2.10 Measuring potential (ΔΨm) of mitochondrial membrane
One of the iconic events of early apoptosis is the disappearance of mitochondrial membrane potential (ΔΨm). firstly, planting the cells into 6-well plates, having glass slice at their bottom, and handling them with UM-164. accordance to the instructions of manufacturer. the indication of ΔΨm’s disappearance emerged as a decline of the ratio of red/green fluorescence intensity, which can be found out by flow cytometry and microscopy.
2.11 ROS level of cells treated with UM-164
The ROS level was tested by DCFH-DA. first, planting the cells into 6-well plates with glass slice at their bottom and handling them with UM-164. Then, the cells were conducted with the ROS stain, in line with the explanations of manufacturer. the flow cytometry was employed to detect the raising overall ROS level in cell. capturing images under the usage of Olympus FV1200 confocal microscope or Olympus BX51 microscope.

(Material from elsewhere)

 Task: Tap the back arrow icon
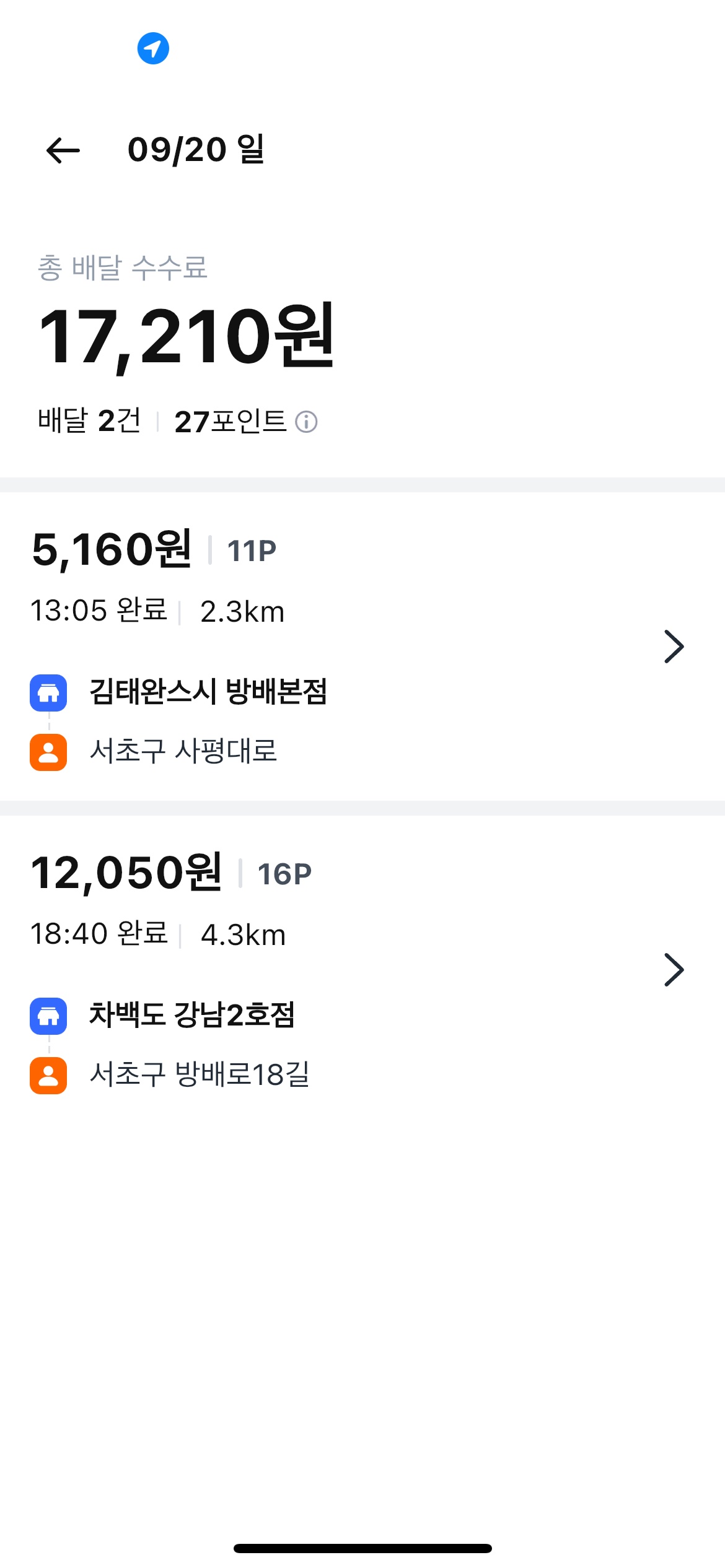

2.12 Western blot analysis
First, UM-164 (0, 5, 10 or 20µM) was adopted to treat the cells for 48 hours. next, lysing the cells in RIPA buffer on ice for 20 minutes. then, loading the protein onto SDS-PAGE and electro-transferring them into PVDF membranes about sixty or ninety minutes. after that, 5% skim milk was employed to block the membranes at 4°C, membrane and primary antibody were incubated at 1:1000 after one night. alexa fluor 680/790-labelled secondary antibodies, at 1:1000, were put in the membranes to incubate for one hour. the LICOR odyssey infrared imaging system can let the bands visible. and normalizing the data with the usage of GAPDH.
First, fixing the cells in 4% paraformaldehyde for half an hour. Then, permeabilizing cells with Triton X-100 0.1% about 10-minute. Next, 1% bovine serum albumin was applied to block them about one hour. indicated primary antibodies were mixed in them to incubate overnight then adopting fluor-labelled secondary antibodies, purchased from Antgene, Wuhan, China. DAPI was used to stained the nuclei. Olympus FV1200 confocal microscope microscope was applied to get images.
2.14 Statistical analysis
SPSS 19.0 as well as GraphPad Prism 6.0 are used to analyze statistics. indicating all data as mean ± SD. one-way analysis of variance and t-test were used to evaluate the discrepancy between groups. every experiment repeated in triplicate. considering P < 0.05 as having statistically significant.